▶ TEXTO DE ORIGEN:
La seguridad de los viajeros se ha convertido en un tema de creciente preocupación en varios destinos de América Latina. En su más reciente informe, el Departamento de Estado de Estados Unidos actualizó sus recomendaciones de viaje, señalando a un país en particular como un foco de riesgos que van desde el crimen hasta potenciales ataques terroristas. A continuación, repasamos todos los detalles de esta advertencia.
Estados Unidos insta a reconsiderar viajes a este país latinoamericano

El Departamento de Estado de Estados Unidos, mediante su actualización del 17 de abril de 2025, sugiere a los ciudadanos reconsiderar sus viajes a Colombia debido al incremento de amenazas vinculadas al crimen, el secuestro, los disturbios civiles y el terrorismo. La advertencia, disponible en el portal travel.state.gov, destaca también la vulnerabilidad de instalaciones públicas y zonas turísticas como potenciales blancos de violencia.
Colombia ha sido clasificada en el Nivel 3 de advertencia de viajes, una escala de cuatro niveles que van desde “precauciones normales” (Nivel 1) hasta “no viajar” (Nivel 4). Esta categorización implica un llamado explícito a evaluar seriamente los riesgos antes de planificar cualquier desplazamiento hacia el país.

▶ EJERCICIOS:
**a)** Según el texto sobre la advertencia de viaje a Colombia, ¿en qué nivel de advertencia de viajes quedó clasificado el país?
**b)** Continúa el texto sobre la advertencia de viaje a Colombia a partir de su última oración.
Los datos que vienen después son un material aparte, sin relación con el texto.

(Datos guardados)
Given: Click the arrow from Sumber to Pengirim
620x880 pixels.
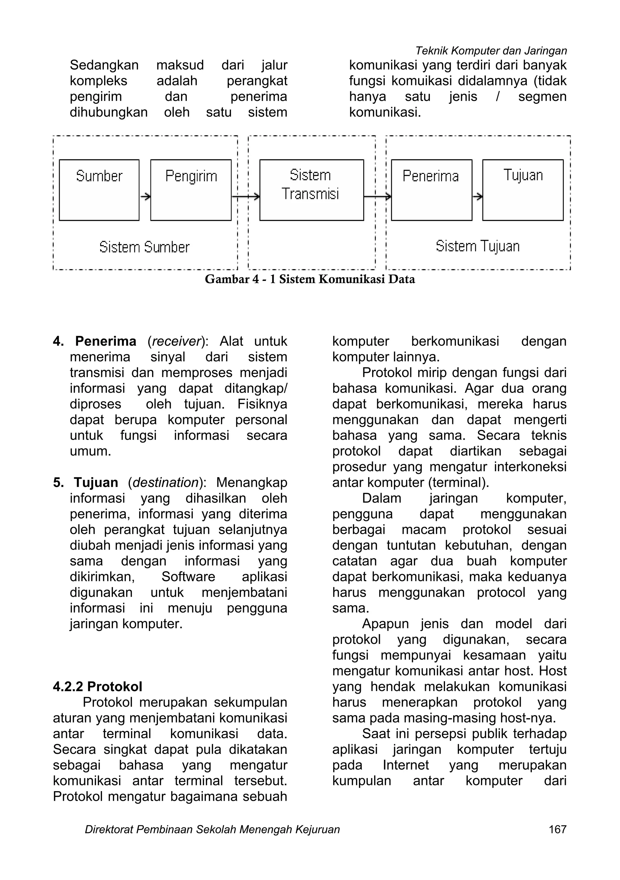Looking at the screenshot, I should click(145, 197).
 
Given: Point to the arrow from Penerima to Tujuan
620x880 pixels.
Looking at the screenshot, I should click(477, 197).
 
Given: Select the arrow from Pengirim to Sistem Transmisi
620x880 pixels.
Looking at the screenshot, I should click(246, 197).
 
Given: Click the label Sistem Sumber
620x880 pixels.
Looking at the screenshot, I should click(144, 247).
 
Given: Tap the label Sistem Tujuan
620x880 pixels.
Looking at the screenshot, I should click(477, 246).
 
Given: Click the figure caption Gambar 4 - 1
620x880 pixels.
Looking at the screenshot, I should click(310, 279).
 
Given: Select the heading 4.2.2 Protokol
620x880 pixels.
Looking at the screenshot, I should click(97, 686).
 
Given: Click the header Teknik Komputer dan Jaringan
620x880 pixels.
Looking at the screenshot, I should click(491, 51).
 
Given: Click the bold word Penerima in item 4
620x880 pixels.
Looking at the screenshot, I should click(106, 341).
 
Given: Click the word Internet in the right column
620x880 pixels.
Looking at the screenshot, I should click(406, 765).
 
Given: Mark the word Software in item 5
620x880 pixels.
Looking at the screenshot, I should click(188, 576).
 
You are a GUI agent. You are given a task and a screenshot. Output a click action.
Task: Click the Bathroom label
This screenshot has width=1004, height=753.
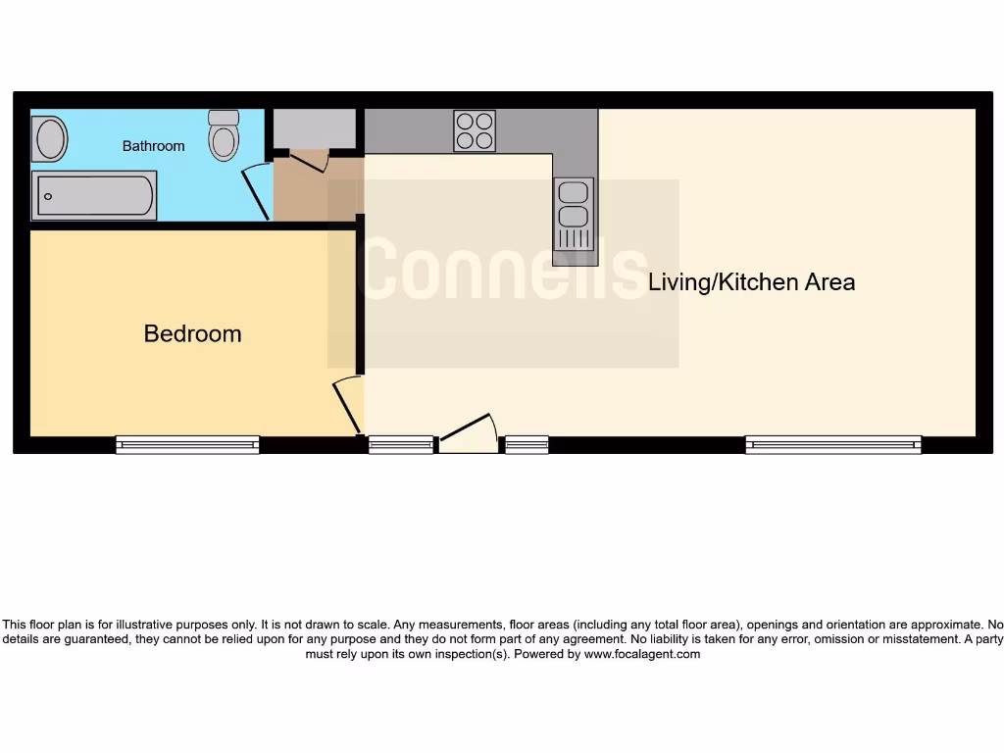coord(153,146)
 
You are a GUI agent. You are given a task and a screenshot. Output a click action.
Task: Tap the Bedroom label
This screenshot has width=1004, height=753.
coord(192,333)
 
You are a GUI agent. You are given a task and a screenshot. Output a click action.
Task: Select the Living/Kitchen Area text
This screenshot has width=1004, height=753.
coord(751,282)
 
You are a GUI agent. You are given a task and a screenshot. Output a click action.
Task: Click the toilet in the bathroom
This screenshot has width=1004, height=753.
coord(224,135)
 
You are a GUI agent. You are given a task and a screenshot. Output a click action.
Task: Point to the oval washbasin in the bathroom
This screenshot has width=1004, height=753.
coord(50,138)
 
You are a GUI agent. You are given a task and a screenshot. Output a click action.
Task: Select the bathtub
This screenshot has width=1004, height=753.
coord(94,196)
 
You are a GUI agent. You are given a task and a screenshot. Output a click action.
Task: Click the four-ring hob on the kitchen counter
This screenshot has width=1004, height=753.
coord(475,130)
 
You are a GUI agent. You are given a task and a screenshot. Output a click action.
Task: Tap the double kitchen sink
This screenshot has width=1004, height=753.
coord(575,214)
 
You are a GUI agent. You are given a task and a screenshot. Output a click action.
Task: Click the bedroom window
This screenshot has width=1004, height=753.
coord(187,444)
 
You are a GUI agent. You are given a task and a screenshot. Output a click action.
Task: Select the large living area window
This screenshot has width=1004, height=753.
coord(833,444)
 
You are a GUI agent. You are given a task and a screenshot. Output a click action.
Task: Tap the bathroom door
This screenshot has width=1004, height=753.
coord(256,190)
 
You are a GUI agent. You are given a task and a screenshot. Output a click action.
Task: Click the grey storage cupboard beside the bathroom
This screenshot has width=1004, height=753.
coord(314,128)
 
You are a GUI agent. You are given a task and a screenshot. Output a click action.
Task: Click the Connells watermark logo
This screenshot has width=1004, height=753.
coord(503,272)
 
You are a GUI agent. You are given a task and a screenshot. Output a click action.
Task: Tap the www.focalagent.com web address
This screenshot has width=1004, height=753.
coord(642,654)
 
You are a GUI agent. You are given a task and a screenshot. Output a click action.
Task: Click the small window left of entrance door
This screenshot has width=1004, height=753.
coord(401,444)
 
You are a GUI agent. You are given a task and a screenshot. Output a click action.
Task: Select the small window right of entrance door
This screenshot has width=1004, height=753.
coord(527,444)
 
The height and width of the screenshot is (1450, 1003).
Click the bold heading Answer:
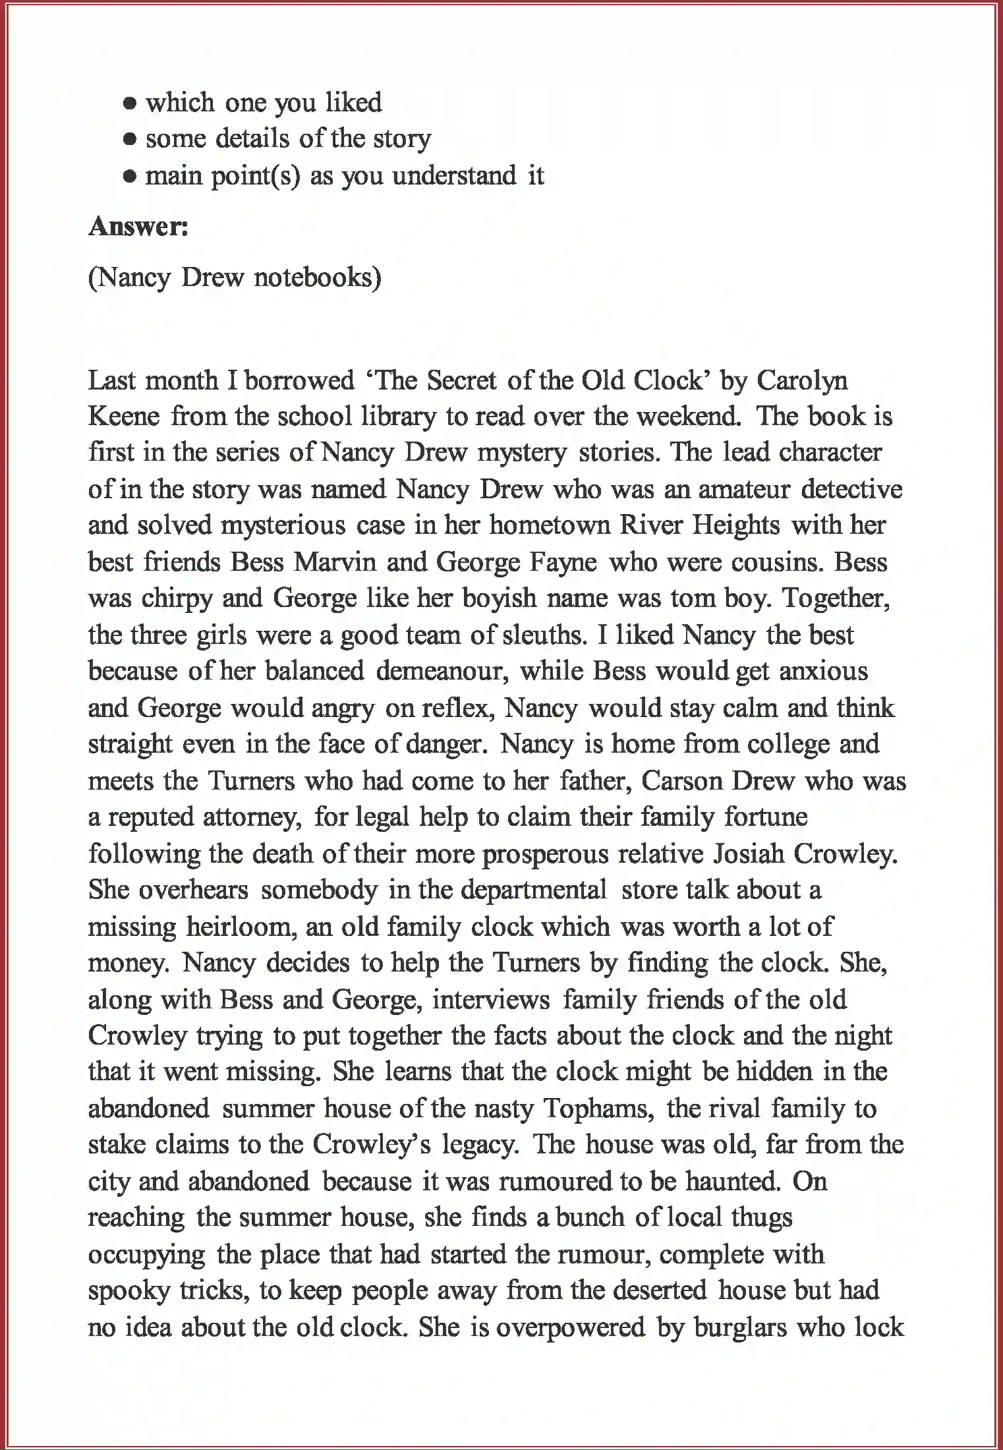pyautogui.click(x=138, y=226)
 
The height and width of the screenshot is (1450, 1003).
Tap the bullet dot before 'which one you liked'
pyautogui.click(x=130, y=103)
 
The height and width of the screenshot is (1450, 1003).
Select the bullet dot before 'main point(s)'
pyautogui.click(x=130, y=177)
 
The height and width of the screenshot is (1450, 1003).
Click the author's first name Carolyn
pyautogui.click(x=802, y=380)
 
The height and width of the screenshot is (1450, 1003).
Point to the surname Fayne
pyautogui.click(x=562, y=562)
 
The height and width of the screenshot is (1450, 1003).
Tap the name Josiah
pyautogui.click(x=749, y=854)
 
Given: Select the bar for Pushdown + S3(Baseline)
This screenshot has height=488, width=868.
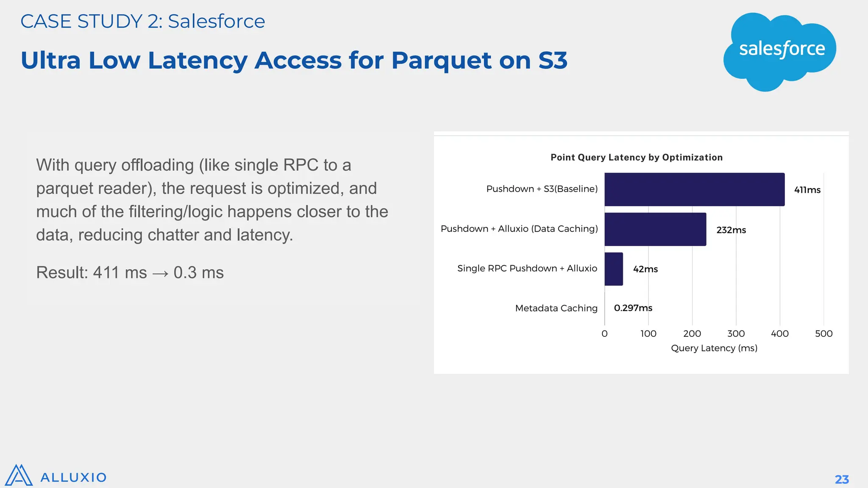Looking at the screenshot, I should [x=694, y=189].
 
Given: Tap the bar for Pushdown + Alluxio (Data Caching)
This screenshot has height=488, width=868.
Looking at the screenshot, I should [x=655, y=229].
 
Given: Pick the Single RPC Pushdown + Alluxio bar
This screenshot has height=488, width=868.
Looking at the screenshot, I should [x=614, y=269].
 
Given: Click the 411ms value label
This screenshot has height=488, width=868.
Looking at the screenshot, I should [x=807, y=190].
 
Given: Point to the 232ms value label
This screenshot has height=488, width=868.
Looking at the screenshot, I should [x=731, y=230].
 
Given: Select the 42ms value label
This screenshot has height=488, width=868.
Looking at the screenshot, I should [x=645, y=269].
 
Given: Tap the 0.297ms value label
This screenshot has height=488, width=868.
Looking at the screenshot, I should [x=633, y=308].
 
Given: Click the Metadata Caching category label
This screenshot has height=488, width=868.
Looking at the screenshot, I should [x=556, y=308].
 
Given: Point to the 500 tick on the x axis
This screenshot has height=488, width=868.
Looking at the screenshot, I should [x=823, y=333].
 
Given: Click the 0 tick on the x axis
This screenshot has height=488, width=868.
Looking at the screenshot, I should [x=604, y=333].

▶ RESPUESTAS:
**a)** En el Nivel 3, dentro de una escala de cuatro niveles.

**b)**
Además de las amenazas generales, el informe advierte sobre la posibilidad de incidentes graves en las regiones fronterizas y rurales, donde la seguridad es aún más precaria.
Zonas de máximo riesgo: Las regiones que debes evitar

Dentro del territorio colombiano, ciertas zonas han recibido una advertencia de Nivel 4, el más severo. Estas áreas incluyen los departamentos de Arauca, Norte de Santander, y Cauca —exceptuando su capital Popayán—, así como toda la frontera terrestre con Venezuela. En estos lugares, la posibilidad de violencia extrema, secuestros y enfrentamientos entre grupos armados es significativamente alta.
El reporte también alerta sobre posibles detenciones arbitrarias en la frontera colombo-venezolana, donde la capacidad de intervención del Gobierno de Estados Unidos sería limitada en caso de incidentes que afecten a sus ciudadanos.
Estos riesgos se relacionan principalmente con actividades de narcotráfico, crimen organizado y conflictos internos, los cuales afectan no sólo a zonas rurales remotas, sino también a áreas urbanas donde la violencia puede ser igualmente severa.